Im „Faust“ ein Teufel, im „Käthchen“ ein Engel, Siggi Schwientek ist am Schauspielhaus der Mann für die Religions-Satire. Wie er stumm kommentierend und mit rührenden Gesten das „Göttliche“ in Kleists Hit-Drama auf den Boden holt (nachdem er zu Beginn mit einem Fallschirm darniedergesegelt ist), das ist schon eine Schau. Im weißen Hemd mit kleinen Flügelchen, Fusselbart und Triefauge paßt er sich selig ein in das moderne Märchen, das Matthias Hartmann kunstvoll erzählt. Spannend, phantasiereich und mit feinem Humor, der jeden platten Brüller vermeidet, verjüngt Hartmann Kleists skurrile Liebes-Geschichte zwischen Friedrich Wetter, Graf vom Strahl, und Katharina Friedeborn, der Tochter des Waffenschmieds Theobald, die, nachdem Siggi Schwientek sie im Traum zusammengeführt hat, so große Schwierigkeiten haben, endlich zueinanderzufinden.
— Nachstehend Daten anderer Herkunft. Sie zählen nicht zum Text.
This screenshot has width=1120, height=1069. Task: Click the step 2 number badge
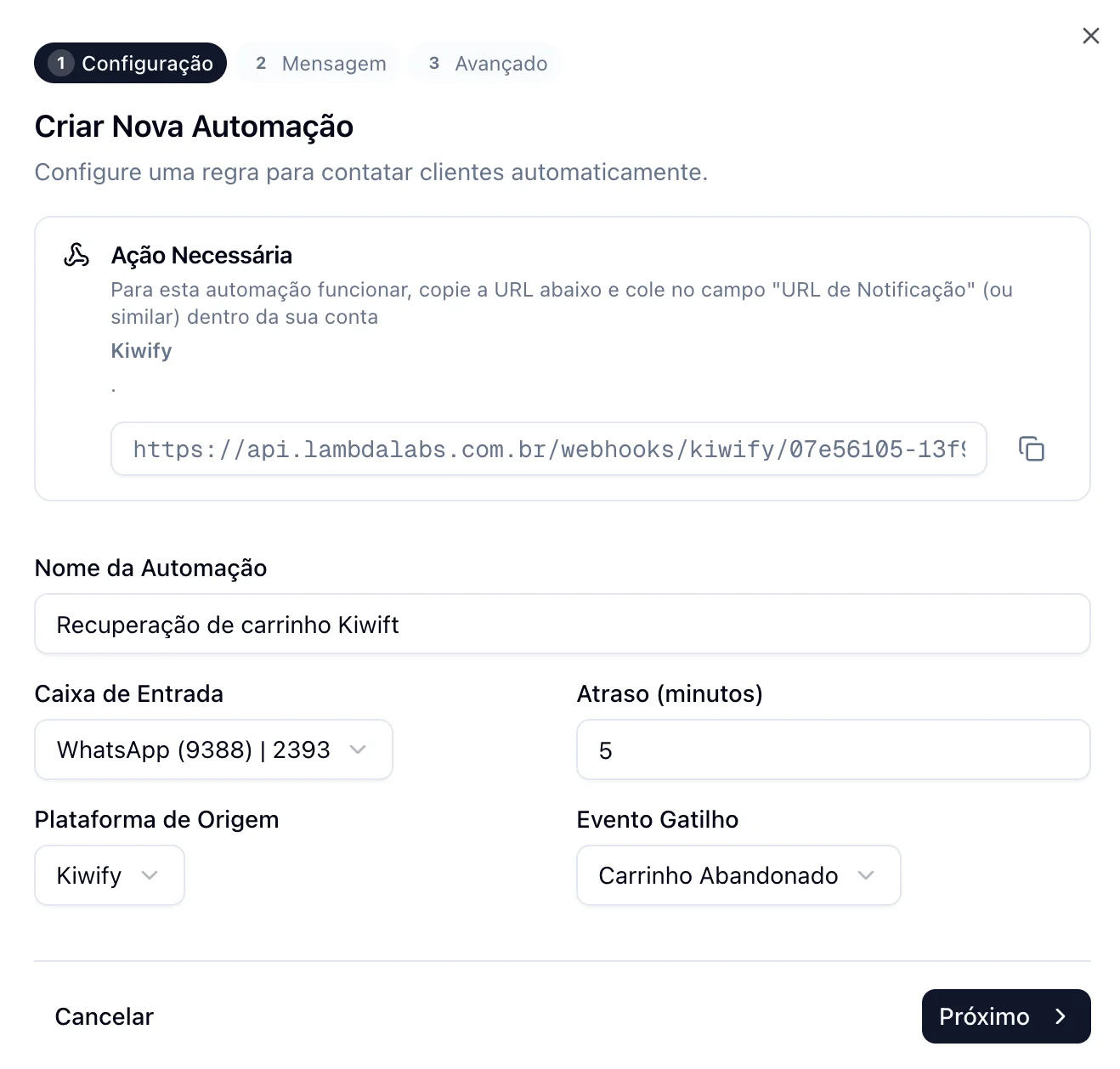pos(261,63)
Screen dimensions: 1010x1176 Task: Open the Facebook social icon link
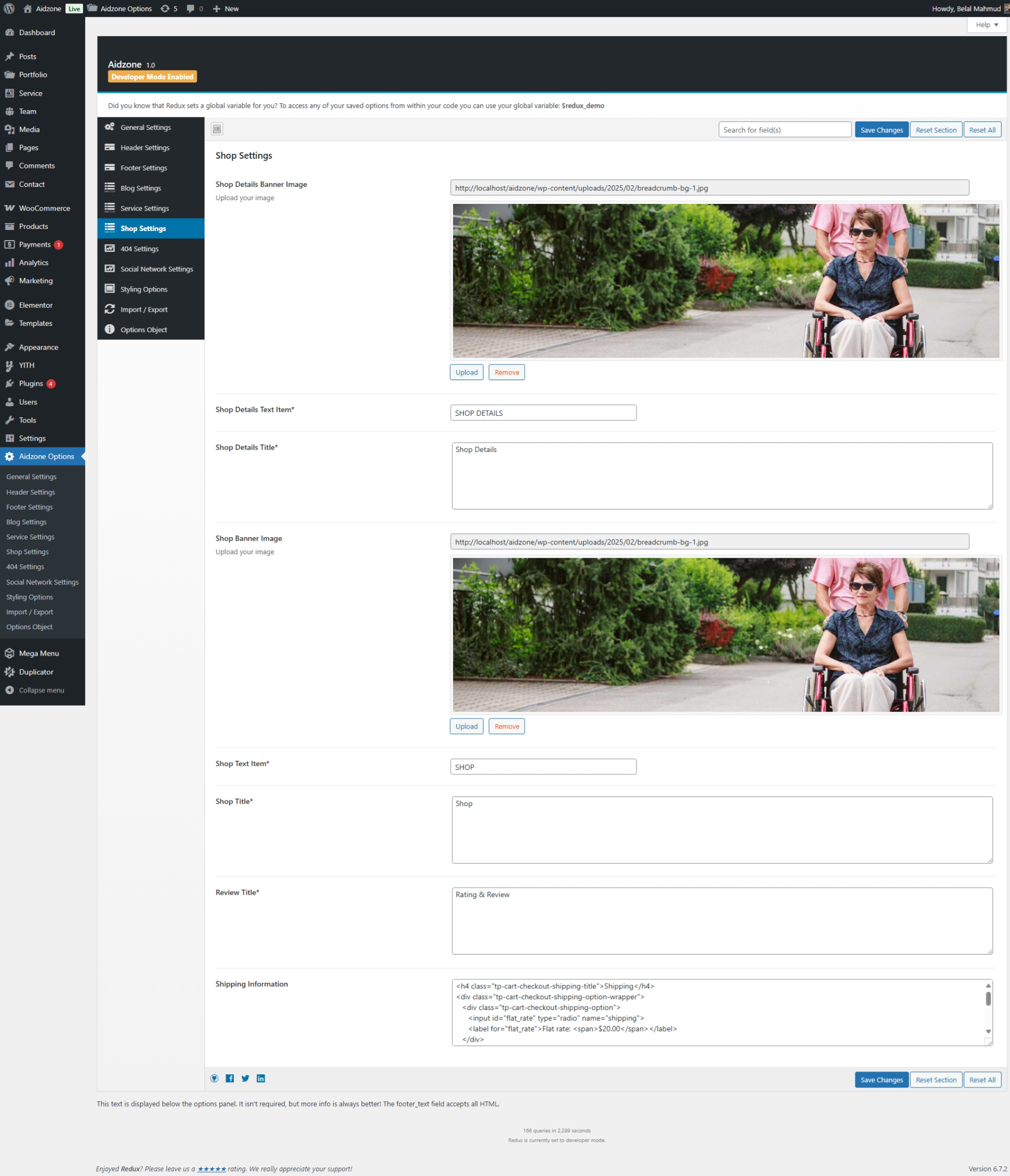(229, 1078)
Mit einem sicheren inneren Detektor für verbrauchtes bürgerliches Pathos durchkämmt er das Ritterschauspiel und wendet alle Stellen ins ironische, die ernst genommen konservativen Bildungsstaub verhustet hätten. Große Liebes- und Sehnsuchtsgesten führt er mit näselnder Geziertheit zum Schmunzeln, Liebespoesie verliert durch larmoyanten Ton ihren verfrackten Muff und Heldisches, wie Käthchens Gang ins Feuer, wirkt in allem Getöse leicht und souverän. Dort aber, wo das Martialische sich eigentlich nicht abwenden ließe, in den Schlacht- und Hofszenen, überrascht er mit einem Sondereinfall, der gleichzeitig bannt und begeistert: Dann erhebt sich aus dem Boden ein bühnenbreites Marionetten-Theater und das putzige Spiel erweist sich gleichzeitig als Position zu Macht und männlicher Gewalt, wie zum Theater als Spielraum, dem patriarchale Gesten nicht gut tun. Momme Röhrbeins Bühnenbild aus fliehenden Wolken, einer schrägen Ebene aus Schwemmsand und Aufzug-fahrenden Bäumen, Bergen und Wänden führt diese ironische Ebene fort, ohne sich engherzig großen Bildern zu verschließen.

Daß diese souveräne Leichtigkeit zu mehr als froher Maske taugt, beweist das Ensemble, das bei allem Schwung dieselbe dezente Perfektion transportiert. Bernhard Schütz, der Graf vom Strahl, entwickelt den dynamischen Verlauf vom blasierten Snob zum verlegenen Stammler, der beim lang ersehnten Kuß in Ohnmacht fällt, mit derselben Bravour mit der Anne Weber die unbeirrt Liebende in weicher Leidenschaft zeigt. Ilse Ritter, die in dem neuen Ensemble am Schauspielhaus zu alten Qualitäten zurückfindet, weiß die Rolle des weiblichen „Terminators“ Kunigunde von Thurneck mit Haß und Falschheit aber eben auch mit dem Beleg zu spielen, daß auch Teufel in ihrem Verlangen verletzlich sind.

So gelingt Hartmann die Transformation zum günstigsten Fall: Sein Käthchen ist kurzweilig, heutig und ästhetisch. Er vermeidet zu großen Ernst und platte Albernheit und löst Kleists magische Schicksalsknoten spielerisch. Das Premierenpublikum am Freitag dankte es ihm bereits.